[Task list]
• A. Answer these from the dynamic-table question:
(i) Besides the link button, what control with an event is added to the table?
(ii) What happens to the events when the code is moved to Page.LoadComplete?
(iii) How many postbacks does it currently take to see a change in the 'summary' section?
• B. Retype the dynamic-table question from "I have a table" to "events stop working.".

[Text segment]
***
I have a table <td> element that I am dynamically creating similarly to this code:
' Create Link Button
lnk.ID = String.Format("lnkDetails_{0}", dr("Id"))
lnk.Text = dr("Name").ToString()
lnk.CommandArgument = dr("Id").ToString()
AddHandler lnk.Click, AddressOf DetailsLink_Click
cName.Controls.Add(lnk)
This this code is looped over for each row in a database (and of course more cells are added to the table, including an ImageButton with an event. The events work flawlessly when I execute this code during events leading up to and including Page.Load. I need to be able to fill this table with current data, which is updated during a btnClick Event elsewhere on the page, which occurs after this Page_Load event, so I am populating with old data. If I change this code to Page.LoadComplete, events stop working.
This data is a summary display of various components of an application, things like somebody's name, which when updated on a 'detail' form, updates the database by partial postback (a requirement), then it needs to show the update in this 'summary' section after an update. Currently it takes 2 postbacks to actually see the change in the 'summary' section, so effectively the summary is 1 step behind the changes (clear as mud?)
What would be the best way for me to populate this table with current data (which is available during/after Page.LoadComplete), but still have an event fire when a link is clicked (the event causes an UpdatePanel to display the 'detail' form).
***
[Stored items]

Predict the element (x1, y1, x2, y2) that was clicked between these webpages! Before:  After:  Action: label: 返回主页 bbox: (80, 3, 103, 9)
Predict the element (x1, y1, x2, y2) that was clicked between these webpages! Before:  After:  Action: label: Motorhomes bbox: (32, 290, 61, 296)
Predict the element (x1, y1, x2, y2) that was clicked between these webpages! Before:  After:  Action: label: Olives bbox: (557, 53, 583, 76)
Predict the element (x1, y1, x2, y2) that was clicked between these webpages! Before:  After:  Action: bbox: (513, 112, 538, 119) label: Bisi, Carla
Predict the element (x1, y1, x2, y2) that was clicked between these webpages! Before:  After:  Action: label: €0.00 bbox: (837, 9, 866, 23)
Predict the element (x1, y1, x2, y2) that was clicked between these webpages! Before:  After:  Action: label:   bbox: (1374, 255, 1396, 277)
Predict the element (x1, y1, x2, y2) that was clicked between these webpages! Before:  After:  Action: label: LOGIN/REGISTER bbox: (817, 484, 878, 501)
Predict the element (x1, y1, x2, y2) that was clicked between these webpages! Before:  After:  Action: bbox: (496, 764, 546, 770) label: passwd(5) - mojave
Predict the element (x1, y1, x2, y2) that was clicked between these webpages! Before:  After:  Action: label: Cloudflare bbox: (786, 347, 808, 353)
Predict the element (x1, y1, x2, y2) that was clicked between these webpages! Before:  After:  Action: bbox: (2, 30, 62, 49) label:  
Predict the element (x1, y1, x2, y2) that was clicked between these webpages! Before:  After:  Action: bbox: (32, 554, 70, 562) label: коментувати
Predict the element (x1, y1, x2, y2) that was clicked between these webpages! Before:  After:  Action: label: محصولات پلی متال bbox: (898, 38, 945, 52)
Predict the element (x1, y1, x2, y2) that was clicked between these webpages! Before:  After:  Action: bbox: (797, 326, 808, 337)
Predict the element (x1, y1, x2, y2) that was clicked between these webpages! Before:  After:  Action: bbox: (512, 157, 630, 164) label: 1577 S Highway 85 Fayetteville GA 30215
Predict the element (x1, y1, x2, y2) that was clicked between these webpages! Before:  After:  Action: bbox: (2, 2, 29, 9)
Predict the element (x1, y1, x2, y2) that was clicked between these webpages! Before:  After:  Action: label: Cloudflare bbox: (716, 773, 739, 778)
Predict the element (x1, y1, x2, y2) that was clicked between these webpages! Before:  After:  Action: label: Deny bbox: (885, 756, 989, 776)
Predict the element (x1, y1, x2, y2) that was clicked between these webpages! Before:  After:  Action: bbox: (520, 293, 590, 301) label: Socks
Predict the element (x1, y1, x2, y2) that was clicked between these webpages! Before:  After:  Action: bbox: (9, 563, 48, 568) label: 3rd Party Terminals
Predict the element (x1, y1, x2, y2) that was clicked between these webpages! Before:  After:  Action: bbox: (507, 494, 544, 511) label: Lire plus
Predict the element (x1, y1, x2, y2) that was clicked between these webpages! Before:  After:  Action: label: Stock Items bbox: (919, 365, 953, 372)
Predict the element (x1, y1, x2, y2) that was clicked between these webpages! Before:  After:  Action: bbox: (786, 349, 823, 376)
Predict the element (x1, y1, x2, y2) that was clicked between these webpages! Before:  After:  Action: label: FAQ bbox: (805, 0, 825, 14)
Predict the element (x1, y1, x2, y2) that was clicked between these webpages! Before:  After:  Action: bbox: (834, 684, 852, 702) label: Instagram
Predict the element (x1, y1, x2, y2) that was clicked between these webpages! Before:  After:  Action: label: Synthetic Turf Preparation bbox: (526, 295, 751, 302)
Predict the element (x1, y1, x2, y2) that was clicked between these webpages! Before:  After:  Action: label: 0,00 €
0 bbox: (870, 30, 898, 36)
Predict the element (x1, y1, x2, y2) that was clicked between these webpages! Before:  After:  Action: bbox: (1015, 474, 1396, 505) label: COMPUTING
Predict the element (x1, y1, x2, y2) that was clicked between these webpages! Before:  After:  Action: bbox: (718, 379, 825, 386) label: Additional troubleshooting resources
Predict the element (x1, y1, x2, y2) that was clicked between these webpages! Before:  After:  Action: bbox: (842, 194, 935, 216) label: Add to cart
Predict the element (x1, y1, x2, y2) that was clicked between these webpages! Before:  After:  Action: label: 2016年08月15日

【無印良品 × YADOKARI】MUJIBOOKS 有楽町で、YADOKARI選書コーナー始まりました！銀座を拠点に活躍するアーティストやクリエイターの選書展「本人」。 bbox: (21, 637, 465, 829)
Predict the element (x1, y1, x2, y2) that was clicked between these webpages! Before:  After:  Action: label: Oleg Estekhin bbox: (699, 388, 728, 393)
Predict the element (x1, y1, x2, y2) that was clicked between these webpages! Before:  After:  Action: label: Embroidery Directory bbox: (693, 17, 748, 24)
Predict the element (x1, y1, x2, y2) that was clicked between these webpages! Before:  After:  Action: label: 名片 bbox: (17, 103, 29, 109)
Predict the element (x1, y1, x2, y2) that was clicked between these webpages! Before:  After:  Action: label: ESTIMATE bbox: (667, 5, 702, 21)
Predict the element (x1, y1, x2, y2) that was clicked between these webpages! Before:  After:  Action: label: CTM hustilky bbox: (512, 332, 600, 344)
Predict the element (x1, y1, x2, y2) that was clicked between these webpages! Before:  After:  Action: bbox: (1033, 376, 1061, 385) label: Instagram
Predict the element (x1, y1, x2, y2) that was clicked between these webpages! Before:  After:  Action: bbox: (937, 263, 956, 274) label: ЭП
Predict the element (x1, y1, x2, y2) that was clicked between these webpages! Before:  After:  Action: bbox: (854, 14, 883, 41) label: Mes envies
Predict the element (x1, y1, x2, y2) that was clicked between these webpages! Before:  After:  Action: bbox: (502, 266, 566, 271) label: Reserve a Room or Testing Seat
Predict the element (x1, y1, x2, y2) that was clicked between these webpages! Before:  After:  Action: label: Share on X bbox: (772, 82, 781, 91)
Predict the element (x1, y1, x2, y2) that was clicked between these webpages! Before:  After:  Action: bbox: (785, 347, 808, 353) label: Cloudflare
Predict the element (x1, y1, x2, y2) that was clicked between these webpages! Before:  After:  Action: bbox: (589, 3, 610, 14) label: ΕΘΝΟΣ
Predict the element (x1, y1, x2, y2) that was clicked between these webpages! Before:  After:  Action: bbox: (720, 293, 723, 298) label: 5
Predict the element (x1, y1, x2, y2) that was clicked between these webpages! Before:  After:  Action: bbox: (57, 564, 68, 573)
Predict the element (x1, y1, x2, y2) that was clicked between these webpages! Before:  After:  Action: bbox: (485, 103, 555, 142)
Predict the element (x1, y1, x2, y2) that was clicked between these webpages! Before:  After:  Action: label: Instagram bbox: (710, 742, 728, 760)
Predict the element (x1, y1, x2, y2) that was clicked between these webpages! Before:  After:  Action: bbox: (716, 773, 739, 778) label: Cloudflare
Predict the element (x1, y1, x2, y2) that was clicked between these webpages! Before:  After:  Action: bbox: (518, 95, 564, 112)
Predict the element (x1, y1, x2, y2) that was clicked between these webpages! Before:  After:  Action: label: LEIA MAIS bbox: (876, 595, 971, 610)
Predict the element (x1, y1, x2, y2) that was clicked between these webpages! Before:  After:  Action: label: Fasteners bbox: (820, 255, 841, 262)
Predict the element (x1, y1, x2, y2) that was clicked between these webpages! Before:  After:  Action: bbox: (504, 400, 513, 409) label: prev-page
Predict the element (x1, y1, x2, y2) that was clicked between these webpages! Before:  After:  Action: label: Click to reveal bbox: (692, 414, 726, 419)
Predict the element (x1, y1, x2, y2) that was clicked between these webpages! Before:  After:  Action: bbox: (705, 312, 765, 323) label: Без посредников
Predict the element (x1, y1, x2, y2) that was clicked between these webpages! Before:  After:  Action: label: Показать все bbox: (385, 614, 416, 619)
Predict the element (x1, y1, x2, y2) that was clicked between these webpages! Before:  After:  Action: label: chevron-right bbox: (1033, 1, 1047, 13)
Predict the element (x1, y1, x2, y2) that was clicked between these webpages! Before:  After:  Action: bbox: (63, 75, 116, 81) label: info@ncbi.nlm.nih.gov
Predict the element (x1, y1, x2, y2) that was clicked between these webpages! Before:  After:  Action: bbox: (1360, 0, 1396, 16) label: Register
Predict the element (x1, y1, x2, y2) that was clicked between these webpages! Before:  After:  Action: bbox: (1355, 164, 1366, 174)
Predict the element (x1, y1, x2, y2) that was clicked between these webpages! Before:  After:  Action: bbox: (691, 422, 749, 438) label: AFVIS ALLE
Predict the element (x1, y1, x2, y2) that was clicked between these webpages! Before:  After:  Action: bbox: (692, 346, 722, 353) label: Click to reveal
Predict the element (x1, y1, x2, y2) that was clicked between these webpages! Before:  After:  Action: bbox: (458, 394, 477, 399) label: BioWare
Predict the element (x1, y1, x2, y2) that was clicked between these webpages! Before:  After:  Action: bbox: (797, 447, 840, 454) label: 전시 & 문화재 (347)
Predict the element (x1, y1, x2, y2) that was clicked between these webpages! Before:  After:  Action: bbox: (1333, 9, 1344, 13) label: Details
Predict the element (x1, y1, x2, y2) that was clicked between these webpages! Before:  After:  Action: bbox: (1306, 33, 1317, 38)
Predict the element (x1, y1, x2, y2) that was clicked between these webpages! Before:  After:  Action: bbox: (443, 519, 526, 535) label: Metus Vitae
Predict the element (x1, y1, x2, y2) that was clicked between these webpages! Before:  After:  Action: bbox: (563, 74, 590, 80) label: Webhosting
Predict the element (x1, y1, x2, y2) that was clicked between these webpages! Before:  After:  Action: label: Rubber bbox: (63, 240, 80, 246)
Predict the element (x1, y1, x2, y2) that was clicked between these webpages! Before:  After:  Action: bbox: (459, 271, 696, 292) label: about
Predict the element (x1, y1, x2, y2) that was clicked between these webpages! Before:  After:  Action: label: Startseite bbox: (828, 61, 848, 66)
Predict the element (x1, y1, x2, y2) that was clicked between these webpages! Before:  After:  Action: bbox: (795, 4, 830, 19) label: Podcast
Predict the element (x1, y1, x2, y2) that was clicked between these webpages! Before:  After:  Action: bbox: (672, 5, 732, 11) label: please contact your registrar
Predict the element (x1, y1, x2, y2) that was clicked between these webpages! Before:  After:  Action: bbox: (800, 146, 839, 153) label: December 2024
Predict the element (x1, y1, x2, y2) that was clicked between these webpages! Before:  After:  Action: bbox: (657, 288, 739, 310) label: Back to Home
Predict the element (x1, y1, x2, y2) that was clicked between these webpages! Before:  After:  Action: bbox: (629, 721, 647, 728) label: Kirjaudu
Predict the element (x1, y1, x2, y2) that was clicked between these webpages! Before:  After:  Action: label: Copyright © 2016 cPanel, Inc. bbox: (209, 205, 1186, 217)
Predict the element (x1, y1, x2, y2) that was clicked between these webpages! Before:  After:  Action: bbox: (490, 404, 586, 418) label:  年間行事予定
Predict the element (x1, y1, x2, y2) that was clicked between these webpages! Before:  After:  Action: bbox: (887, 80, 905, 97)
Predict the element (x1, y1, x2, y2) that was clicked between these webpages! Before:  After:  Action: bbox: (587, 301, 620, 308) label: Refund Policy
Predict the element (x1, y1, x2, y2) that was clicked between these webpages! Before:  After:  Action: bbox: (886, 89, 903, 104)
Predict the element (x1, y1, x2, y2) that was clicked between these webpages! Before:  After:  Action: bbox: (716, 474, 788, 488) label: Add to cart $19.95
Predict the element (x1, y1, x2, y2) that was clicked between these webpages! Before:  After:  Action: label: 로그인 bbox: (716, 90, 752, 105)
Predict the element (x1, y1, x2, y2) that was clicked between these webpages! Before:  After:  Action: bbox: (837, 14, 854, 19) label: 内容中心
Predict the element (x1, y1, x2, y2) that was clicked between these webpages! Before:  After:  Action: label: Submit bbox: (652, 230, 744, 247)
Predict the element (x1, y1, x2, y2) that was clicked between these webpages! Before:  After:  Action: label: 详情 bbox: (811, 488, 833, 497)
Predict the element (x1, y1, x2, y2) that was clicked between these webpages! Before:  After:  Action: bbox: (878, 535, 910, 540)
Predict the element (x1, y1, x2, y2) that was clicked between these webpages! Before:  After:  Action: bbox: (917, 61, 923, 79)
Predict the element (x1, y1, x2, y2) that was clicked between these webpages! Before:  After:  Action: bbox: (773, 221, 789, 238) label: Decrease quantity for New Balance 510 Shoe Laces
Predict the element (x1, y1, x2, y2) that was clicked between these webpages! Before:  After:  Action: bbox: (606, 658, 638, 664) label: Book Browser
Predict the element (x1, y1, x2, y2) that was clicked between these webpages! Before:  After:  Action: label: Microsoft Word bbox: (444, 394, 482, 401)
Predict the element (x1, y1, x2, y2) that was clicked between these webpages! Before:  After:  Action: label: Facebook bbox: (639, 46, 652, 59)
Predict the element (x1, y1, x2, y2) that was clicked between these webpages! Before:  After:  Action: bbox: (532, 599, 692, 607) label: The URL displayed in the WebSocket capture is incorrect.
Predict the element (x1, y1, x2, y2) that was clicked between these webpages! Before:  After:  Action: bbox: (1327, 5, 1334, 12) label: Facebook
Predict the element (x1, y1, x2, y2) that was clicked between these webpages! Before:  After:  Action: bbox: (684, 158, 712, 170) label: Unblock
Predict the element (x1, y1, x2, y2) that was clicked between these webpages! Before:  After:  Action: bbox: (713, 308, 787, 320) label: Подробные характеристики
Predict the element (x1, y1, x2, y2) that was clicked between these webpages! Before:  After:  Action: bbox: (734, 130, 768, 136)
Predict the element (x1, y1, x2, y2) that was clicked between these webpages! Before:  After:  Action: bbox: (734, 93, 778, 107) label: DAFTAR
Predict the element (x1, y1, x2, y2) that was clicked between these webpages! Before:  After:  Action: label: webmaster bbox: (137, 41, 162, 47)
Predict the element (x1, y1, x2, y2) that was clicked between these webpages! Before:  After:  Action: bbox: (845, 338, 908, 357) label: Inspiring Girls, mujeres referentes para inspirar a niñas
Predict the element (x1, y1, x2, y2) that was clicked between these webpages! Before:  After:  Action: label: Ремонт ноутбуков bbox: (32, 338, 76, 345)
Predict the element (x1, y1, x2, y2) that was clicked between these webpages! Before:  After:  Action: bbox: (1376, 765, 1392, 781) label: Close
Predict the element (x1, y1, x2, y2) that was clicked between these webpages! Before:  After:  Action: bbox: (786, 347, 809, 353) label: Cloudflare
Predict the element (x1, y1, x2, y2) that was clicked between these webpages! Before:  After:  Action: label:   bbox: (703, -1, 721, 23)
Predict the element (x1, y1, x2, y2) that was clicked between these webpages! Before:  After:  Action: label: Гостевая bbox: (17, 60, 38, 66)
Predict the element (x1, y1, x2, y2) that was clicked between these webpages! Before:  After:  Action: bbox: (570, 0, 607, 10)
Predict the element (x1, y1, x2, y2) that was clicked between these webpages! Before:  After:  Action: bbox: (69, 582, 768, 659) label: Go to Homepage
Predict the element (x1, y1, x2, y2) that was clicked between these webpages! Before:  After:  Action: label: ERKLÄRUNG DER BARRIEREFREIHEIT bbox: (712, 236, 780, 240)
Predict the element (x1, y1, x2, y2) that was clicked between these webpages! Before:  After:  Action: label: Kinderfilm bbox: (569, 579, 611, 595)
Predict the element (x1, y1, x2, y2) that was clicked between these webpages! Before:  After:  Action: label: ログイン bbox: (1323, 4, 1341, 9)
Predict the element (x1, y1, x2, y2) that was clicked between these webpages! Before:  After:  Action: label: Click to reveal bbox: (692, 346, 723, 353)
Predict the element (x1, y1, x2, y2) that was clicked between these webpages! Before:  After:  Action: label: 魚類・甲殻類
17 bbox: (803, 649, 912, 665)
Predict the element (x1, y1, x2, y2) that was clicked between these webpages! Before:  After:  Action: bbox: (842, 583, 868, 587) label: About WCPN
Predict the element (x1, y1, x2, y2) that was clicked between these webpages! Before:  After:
***
[Responses to the tasks]
• A.
(i) An ImageButton
(ii) They stop working.
(iii) Two

• B.
I have a table <td> element that I am dynamically creating similarly to this code:
' Create Link Button
lnk.ID = String.Format("lnkDetails_{0}", dr("Id"))
lnk.Text = dr("Name").ToString()
lnk.CommandArgument = dr("Id").ToString()
AddHandler lnk.Click, AddressOf DetailsLink_Click
cName.Controls.Add(lnk)
This this code is looped over for each row in a database (and of course more cells are added to the table, including an ImageButton with an event. The events work flawlessly when I execute this code during events leading up to and including Page.Load. I need to be able to fill this table with current data, which is updated during a btnClick Event elsewhere on the page, which occurs after this Page_Load event, so I am populating with old data. If I change this code to Page.LoadComplete, events stop working.